#### EXTRAIT DU TEXTE:
------------------------------

Note : La narration est véridique. Les photos sont réelles, certaines faites ce matin, en reconstituant les faits.

Franscesco, chirurgien de l'hôpital

le fameux bitis

"Ce matin nous avons été réveillés par des tirs de Kalashnikov…C’est la fin du Ramadan, l’Aïd –al-Fitir, une des fêtes le  plus importantes du calendrier musulman. Comme il est habituel, lors des célébrations, les coups de fusil font office de pétards. C’est une fête mobile, donc nous ne pouvons pas  prévoir que la journée serait chômée. J’ai mis bien plus de temps, en profitant de l’absence des consultations, pour le tour de visite des malades au lit.

 A midi, Madame Baye Khadîdja, _ qui tous dans le village appellent « Khadîdja-Radio » ou en arabe local « Khadîdja-Kalam » (Khadîdja la bavarde)… parce qu’elle parle sans arrêt et avec une voix qui porte, de façon qu’il est carrément impossible de ne pas l’entendre_ nous a envoyé un plateau plein des gâteux (des beignets à l’huile et pâte d’arachide) pour nous faire participer de la fête.

------------------------------

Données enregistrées
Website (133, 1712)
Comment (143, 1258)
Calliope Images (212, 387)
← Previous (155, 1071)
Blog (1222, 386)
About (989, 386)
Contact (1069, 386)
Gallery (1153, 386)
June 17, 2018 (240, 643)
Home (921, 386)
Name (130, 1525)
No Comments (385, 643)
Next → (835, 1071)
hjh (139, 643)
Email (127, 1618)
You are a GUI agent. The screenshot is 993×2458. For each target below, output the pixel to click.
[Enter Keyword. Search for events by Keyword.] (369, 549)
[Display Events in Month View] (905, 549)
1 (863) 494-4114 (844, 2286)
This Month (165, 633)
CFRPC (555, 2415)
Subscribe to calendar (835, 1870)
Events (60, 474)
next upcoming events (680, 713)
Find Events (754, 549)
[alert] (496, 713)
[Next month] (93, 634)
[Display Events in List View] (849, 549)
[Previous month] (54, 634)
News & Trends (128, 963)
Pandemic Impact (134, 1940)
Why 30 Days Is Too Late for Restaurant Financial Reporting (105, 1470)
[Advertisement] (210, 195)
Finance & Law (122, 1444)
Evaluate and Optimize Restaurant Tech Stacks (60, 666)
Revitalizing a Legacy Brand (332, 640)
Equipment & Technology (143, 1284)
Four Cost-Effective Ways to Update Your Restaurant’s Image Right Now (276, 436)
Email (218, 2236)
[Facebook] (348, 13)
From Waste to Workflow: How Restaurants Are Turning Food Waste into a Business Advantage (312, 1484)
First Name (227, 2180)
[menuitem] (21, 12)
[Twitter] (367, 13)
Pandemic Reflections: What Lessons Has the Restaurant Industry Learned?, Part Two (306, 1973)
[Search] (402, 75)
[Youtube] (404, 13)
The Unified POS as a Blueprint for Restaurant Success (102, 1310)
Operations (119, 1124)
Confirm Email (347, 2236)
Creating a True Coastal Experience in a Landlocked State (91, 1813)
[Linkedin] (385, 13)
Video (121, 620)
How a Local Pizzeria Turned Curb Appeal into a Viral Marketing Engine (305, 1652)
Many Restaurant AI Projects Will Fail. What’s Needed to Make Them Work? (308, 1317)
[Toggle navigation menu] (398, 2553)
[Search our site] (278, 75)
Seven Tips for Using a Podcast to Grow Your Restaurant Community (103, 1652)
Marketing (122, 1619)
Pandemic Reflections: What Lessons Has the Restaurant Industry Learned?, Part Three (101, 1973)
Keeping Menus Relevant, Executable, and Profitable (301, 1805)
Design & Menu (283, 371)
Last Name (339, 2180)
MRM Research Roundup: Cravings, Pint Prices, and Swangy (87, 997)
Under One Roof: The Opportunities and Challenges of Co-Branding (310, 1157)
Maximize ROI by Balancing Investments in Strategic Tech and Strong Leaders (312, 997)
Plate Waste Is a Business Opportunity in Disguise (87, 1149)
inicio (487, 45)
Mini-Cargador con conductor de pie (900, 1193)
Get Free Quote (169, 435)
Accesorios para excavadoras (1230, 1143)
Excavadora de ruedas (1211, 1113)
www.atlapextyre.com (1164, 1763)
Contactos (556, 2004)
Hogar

------------------------------

#### CONSIGNE:
Répondez brièvement aux questions suivantes sur le récit.
(a) Qu'est-ce qui a réveillé le narrateur et ses compagnons ce matin-là ?
(b) Quel surnom en arabe local donne-t-on à Madame Baye Khadîdja ?
(c) À quel moment de la journée Madame Baye Khadîdja a-t-elle envoyé un plateau ?

#### RÉPONSE CI-DESSOUS:
(a) Des tirs de Kalashnikov.
(b) « Khadîdja-Kalam », c'est-à-dire « Khadîdja la bavarde ».
(c) À midi.